§ Supplied material
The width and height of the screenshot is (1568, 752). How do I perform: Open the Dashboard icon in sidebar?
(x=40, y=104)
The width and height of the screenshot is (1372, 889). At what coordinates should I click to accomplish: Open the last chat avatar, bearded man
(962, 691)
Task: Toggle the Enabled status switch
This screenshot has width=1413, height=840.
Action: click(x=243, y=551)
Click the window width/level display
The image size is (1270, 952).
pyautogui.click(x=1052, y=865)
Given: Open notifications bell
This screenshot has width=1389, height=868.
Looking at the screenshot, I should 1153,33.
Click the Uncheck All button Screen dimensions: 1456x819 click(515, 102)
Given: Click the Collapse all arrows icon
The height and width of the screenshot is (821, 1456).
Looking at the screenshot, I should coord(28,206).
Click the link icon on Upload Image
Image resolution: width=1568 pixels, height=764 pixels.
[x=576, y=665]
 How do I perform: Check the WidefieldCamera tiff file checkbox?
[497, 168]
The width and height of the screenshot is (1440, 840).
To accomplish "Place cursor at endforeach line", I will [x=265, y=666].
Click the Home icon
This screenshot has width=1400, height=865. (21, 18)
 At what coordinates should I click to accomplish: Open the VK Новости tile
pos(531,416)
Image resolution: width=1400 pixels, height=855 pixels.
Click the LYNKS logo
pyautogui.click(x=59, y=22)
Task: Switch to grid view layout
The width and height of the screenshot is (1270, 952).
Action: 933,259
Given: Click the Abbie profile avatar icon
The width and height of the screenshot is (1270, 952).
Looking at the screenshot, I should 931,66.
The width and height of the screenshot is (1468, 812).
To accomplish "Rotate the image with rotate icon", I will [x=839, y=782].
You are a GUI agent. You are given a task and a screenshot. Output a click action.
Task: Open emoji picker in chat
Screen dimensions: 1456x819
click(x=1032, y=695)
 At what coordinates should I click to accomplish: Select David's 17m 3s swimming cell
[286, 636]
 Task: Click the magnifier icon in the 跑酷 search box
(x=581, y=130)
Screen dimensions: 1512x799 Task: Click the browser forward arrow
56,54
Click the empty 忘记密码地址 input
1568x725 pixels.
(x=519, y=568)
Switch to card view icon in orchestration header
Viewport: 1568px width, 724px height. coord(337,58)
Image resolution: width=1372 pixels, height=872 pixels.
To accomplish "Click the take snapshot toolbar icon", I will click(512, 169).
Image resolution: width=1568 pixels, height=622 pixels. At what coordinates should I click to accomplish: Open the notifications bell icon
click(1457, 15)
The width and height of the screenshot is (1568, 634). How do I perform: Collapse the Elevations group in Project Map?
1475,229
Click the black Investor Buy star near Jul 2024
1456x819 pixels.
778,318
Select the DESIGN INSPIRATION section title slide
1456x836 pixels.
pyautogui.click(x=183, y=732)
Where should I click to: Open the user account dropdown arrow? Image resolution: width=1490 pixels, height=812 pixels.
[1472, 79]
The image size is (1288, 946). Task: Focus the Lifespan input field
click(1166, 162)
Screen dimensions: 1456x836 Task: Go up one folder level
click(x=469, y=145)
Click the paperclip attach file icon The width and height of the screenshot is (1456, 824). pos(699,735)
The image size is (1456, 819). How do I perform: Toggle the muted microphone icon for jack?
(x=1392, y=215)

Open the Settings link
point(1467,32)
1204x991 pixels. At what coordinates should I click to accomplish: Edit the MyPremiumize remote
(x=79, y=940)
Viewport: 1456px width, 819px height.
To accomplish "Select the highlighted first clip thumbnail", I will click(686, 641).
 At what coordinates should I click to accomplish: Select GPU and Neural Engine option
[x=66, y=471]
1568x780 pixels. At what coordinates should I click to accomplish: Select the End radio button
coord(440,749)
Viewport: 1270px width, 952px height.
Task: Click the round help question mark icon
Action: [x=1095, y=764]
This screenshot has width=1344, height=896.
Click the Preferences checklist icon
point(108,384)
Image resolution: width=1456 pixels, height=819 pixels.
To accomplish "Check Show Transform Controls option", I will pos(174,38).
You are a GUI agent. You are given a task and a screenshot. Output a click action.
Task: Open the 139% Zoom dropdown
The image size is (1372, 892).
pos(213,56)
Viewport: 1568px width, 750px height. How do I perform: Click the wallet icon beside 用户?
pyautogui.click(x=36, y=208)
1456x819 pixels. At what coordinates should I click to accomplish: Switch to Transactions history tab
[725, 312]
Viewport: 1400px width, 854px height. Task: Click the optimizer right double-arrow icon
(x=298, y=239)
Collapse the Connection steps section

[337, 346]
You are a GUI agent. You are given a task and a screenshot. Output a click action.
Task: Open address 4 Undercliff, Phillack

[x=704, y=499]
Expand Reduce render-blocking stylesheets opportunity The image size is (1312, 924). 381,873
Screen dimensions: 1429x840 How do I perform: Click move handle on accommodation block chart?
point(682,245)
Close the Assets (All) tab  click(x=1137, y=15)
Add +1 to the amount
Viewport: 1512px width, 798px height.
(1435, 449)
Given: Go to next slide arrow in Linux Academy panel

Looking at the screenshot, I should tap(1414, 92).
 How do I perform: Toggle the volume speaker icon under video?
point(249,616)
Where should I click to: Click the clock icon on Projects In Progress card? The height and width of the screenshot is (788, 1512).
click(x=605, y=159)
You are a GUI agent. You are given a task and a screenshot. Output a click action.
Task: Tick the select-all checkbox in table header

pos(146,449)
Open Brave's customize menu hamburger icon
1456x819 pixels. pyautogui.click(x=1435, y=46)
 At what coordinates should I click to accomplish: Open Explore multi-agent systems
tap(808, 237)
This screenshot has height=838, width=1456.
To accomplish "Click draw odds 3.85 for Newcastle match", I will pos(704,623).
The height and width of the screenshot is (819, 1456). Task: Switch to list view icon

§ Exercise directions
Gather each line from the listing above that holds "will".

§ Your solution
To accomplish "Place cursor at endforeach line", I will [x=265, y=666].
To accomplish "Rotate the image with rotate icon", I will [x=839, y=782].
To accomplish "Click the take snapshot toolbar icon", I will click(512, 169).
To accomplish "Select the highlighted first clip thumbnail", I will click(686, 641).
To accomplish "Check Show Transform Controls option", I will pos(174,38).
To accomplish "Click draw odds 3.85 for Newcastle match", I will pos(704,623).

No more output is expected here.